On 05/04/2012 06:15 AM, Russ P. wrote:
On May 3, 4:59 pm, someone<newsbo...@gmail.com>  wrote:
On 05/04/2012 12:58 AM, Russ P. wrote:
Ok, but I just don't understand what's in the "empirical" category, sorry...

I didn't look it up, but as far as I know, empirical just means based
on experiment, which means based on measured data. Unless I am

FEM based on measurement data? Still, I don't understand it, sorry.

mistaken , a finite element analysis is not based on measured data.

I'm probably a bit narrow-thinking because I just worked with this small FEM-program (in Matlab), but can you please give an example of a matrix-problem that is based on measurement data?

Yes, the results can be *compared* with measured data and perhaps
calibrated with measured data, but those are not the same thing.

Exactly. That's why I don't understand what solving a matrix system using measurement/empirical data, could typically be an example of...?

I agree with Steven D's comment above, and I will reiterate that a
condition number of 1e6 would not inspire confidence in me. If I had a
condition number like that, I would look for a better model. But
that's just a gut reaction, not a hard scientific rule.

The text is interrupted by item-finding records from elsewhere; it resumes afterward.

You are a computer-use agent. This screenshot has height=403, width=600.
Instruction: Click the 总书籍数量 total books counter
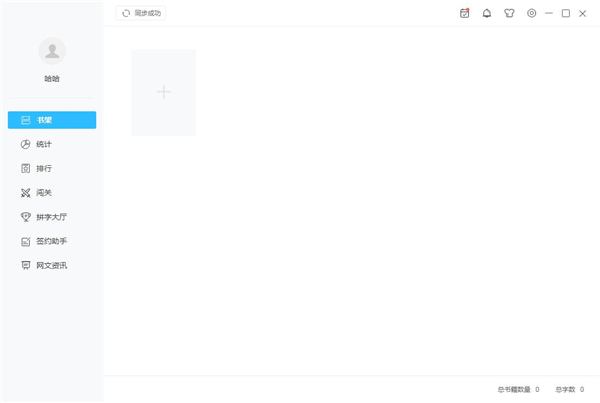[518, 390]
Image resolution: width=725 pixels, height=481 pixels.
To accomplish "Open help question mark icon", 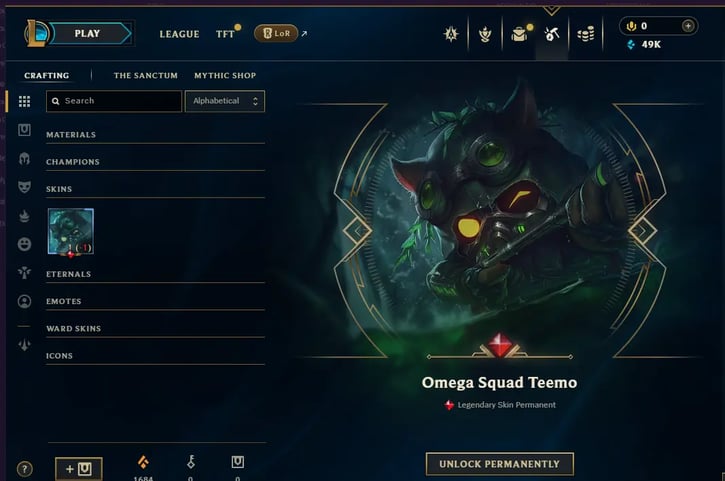I will coord(25,469).
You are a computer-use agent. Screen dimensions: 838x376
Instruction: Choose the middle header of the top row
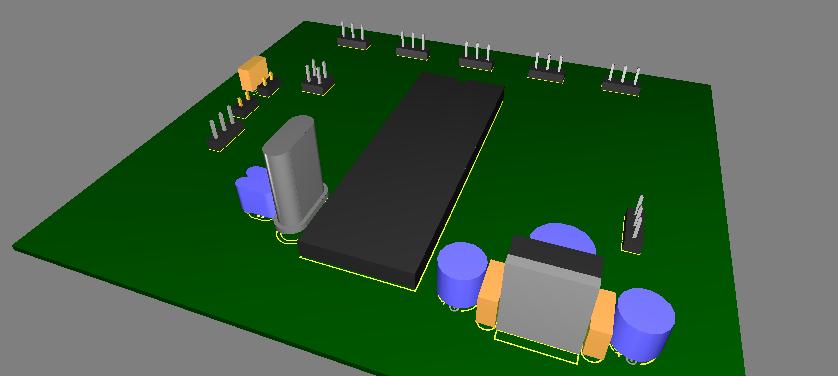click(x=476, y=56)
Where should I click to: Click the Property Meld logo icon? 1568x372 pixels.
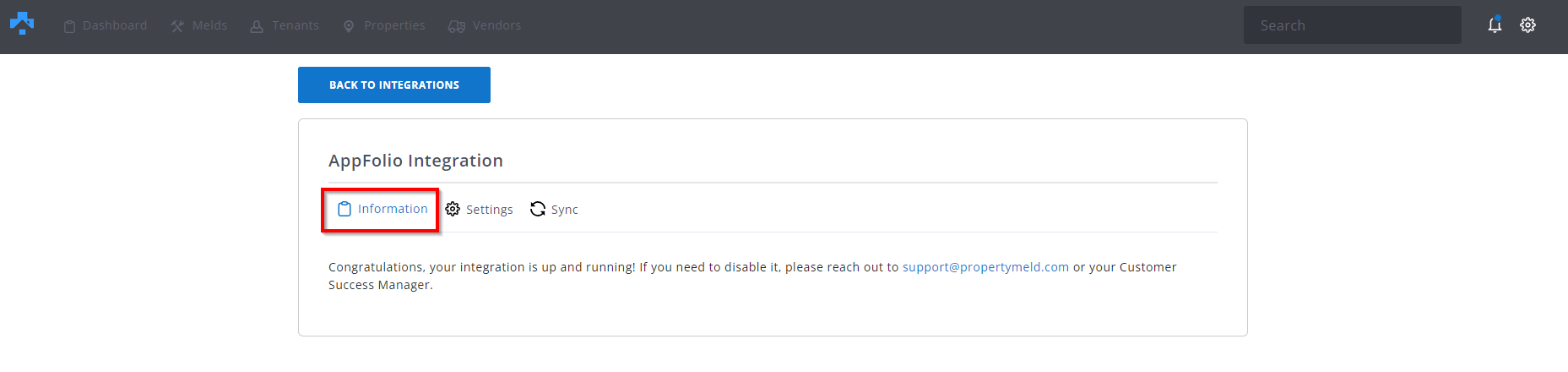(x=22, y=24)
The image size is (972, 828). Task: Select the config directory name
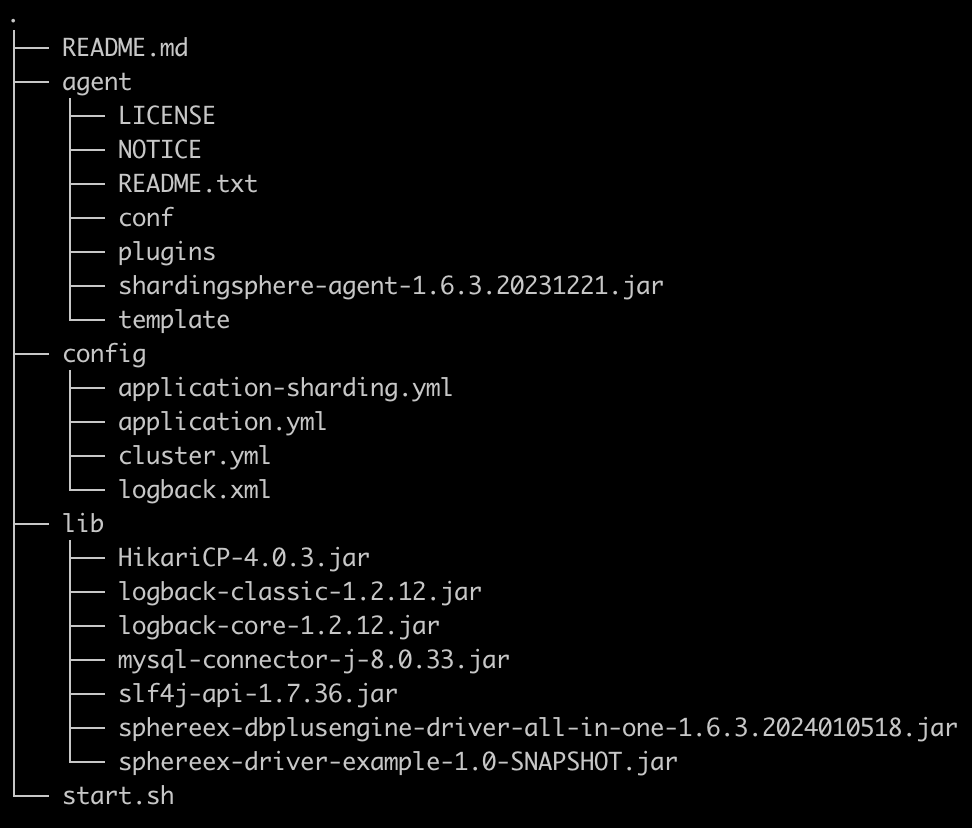pos(104,353)
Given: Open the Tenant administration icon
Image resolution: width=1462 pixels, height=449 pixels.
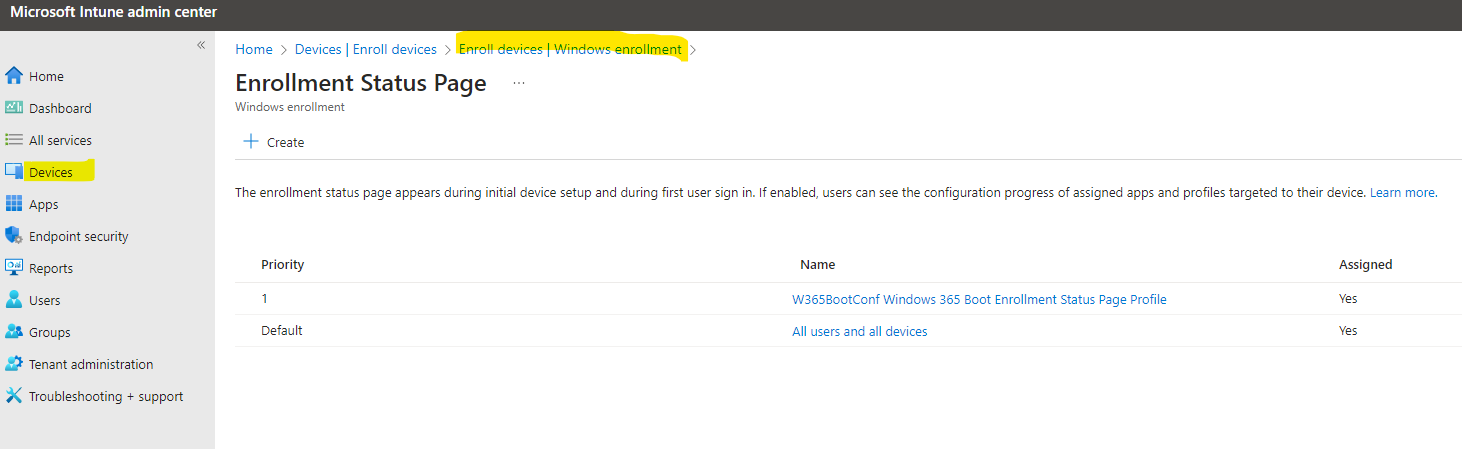Looking at the screenshot, I should [x=14, y=364].
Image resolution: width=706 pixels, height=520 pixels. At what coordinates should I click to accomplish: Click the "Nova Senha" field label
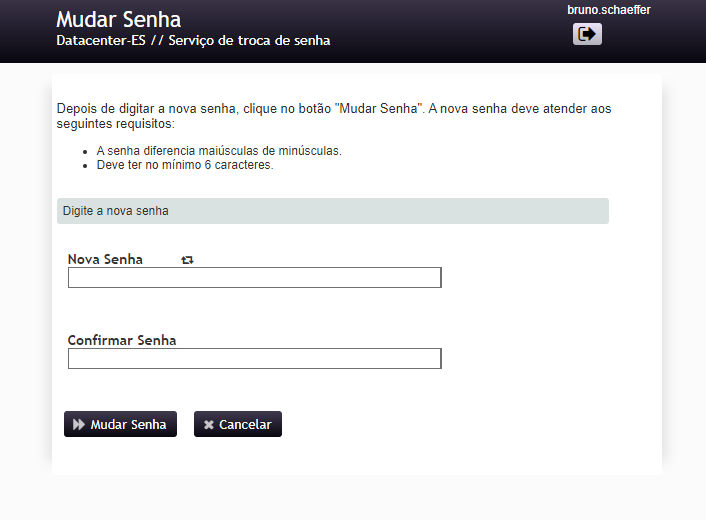click(105, 259)

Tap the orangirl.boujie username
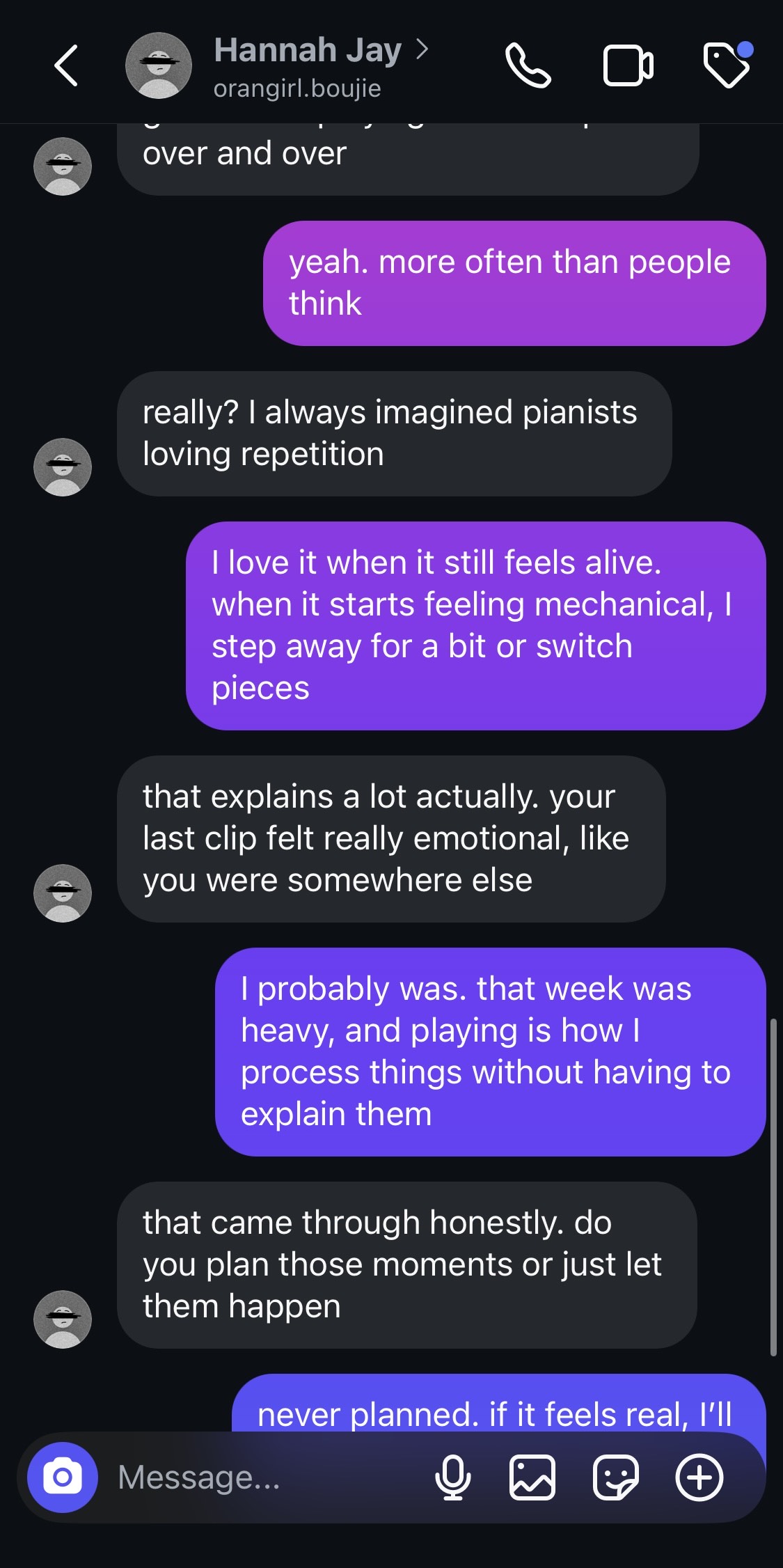coord(296,88)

I don't have any better model and don't know anything better. I still think that 5% accuracy is good enough and that nobody needs 6-digits precision for practical/engineering/empirical work... Maybe quantum physicists needs more than 6 digits of accuracy, but most practical/engineering problems are ok with an accuracy of 5%, I think, IMHO... Please tell me if I'm wrong.